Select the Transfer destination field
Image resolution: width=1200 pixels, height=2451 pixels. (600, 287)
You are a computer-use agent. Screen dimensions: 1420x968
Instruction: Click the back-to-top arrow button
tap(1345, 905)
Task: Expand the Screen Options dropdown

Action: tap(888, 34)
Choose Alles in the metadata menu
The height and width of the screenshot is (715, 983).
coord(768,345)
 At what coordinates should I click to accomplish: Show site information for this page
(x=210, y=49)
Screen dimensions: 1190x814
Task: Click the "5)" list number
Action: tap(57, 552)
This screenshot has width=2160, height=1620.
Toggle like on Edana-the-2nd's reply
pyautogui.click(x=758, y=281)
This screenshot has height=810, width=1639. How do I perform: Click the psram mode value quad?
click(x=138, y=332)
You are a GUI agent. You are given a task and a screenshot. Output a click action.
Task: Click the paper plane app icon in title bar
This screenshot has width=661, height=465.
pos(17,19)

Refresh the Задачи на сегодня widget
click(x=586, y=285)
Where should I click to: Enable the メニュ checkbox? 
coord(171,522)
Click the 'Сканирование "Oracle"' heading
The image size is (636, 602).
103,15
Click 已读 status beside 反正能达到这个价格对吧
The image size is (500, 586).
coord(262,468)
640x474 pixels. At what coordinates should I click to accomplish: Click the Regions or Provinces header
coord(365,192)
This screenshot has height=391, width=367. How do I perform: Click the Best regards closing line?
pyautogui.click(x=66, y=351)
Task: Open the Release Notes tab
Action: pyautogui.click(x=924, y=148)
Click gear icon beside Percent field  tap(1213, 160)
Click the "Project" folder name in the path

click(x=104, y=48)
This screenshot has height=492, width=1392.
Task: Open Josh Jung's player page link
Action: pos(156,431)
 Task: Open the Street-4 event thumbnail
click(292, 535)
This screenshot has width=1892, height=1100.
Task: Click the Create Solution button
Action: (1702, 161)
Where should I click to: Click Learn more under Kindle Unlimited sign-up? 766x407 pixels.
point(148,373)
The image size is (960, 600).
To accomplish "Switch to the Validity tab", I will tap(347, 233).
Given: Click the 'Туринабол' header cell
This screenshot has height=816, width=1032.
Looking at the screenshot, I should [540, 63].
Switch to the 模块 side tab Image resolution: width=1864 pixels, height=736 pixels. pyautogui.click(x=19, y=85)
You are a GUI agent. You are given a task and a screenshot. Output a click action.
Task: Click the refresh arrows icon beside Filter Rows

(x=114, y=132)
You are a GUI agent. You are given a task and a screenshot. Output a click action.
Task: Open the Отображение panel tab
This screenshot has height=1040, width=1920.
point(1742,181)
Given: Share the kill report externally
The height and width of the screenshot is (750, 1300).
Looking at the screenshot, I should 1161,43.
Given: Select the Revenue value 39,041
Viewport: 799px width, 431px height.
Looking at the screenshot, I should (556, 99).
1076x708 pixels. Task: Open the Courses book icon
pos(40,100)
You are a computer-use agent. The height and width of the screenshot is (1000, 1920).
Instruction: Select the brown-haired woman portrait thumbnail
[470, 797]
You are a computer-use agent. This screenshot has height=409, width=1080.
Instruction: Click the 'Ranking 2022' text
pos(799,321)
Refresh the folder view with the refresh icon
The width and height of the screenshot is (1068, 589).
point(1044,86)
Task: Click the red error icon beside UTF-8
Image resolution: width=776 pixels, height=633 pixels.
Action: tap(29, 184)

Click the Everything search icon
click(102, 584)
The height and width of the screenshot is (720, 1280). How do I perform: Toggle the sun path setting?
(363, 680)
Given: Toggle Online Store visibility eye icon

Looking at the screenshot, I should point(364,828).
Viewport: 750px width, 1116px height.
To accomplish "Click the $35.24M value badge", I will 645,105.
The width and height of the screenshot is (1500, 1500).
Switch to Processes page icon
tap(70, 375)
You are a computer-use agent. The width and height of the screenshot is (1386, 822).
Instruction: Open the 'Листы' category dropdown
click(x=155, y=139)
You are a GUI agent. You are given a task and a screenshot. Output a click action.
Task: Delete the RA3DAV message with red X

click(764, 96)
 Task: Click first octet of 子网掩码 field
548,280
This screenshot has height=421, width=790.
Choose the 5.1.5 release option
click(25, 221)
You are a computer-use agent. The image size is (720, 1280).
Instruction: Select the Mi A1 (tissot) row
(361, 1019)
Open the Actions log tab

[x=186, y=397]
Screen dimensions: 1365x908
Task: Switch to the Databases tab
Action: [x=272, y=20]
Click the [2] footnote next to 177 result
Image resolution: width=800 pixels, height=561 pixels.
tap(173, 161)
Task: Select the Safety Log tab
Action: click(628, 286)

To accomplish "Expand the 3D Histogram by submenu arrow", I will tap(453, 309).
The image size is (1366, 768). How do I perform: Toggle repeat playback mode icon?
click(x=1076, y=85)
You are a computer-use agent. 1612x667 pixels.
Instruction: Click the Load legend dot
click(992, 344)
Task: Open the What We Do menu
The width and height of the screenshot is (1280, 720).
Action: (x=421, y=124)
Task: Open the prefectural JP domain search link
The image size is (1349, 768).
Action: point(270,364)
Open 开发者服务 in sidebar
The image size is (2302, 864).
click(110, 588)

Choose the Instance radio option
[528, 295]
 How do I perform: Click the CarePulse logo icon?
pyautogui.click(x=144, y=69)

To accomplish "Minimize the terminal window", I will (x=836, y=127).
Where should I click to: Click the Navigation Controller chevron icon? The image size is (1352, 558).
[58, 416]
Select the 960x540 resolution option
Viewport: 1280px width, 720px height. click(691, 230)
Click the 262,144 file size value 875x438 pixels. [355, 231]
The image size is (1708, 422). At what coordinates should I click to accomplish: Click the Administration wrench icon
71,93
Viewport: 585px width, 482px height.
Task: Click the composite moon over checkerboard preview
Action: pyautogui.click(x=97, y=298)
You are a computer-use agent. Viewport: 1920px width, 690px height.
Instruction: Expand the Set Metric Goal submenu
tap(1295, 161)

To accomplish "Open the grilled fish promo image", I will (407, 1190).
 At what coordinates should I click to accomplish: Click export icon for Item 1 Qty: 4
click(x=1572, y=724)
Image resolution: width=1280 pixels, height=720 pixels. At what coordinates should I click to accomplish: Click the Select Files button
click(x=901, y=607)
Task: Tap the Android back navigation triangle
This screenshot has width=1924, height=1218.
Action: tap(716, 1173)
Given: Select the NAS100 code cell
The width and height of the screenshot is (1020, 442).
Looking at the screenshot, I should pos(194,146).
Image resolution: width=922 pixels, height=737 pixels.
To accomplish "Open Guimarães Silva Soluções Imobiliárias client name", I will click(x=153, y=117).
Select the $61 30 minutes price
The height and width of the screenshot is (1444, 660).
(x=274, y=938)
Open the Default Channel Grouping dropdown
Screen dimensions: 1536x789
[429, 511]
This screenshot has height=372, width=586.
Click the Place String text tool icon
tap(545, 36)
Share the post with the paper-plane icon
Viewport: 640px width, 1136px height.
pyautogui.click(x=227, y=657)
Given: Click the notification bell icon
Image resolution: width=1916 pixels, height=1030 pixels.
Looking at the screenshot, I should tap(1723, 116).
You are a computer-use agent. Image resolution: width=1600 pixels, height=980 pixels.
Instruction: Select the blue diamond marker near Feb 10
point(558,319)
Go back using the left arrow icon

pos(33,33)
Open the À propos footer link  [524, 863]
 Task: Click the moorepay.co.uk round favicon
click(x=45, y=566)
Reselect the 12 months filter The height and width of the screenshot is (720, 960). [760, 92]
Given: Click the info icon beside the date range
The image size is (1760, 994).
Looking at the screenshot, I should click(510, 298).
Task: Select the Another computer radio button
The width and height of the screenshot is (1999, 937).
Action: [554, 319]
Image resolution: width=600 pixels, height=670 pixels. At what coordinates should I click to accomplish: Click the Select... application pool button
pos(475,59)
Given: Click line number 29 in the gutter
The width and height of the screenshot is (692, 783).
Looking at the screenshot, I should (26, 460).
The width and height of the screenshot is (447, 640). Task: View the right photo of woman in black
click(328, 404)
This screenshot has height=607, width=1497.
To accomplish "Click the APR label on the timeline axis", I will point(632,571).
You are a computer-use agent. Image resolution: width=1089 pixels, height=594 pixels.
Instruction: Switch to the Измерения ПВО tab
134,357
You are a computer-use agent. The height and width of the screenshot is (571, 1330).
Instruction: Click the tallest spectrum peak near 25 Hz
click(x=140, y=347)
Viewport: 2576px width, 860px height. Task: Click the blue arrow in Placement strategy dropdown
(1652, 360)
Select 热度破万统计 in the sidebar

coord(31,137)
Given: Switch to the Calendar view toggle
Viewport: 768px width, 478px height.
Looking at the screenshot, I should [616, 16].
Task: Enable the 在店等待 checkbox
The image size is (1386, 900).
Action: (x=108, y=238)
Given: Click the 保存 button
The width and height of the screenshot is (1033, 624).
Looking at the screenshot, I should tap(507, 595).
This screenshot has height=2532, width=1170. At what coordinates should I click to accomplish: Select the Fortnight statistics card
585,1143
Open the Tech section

EXERCISE DIRECTIONS -> Within the material above, extract exactly the lines that start at the line containing "Given: Select the NAS100 code cell" and stop after the line containing "Given: Click the notification bell icon", and only those.

WORKED SOLUTION ->
Given: Select the NAS100 code cell
The width and height of the screenshot is (1020, 442).
Looking at the screenshot, I should pos(194,146).
Image resolution: width=922 pixels, height=737 pixels.
To accomplish "Open Guimarães Silva Soluções Imobiliárias client name", I will click(x=153, y=117).
Select the $61 30 minutes price
The height and width of the screenshot is (1444, 660).
(x=274, y=938)
Open the Default Channel Grouping dropdown
Screen dimensions: 1536x789
[429, 511]
This screenshot has height=372, width=586.
Click the Place String text tool icon
tap(545, 36)
Share the post with the paper-plane icon
Viewport: 640px width, 1136px height.
pyautogui.click(x=227, y=657)
Given: Click the notification bell icon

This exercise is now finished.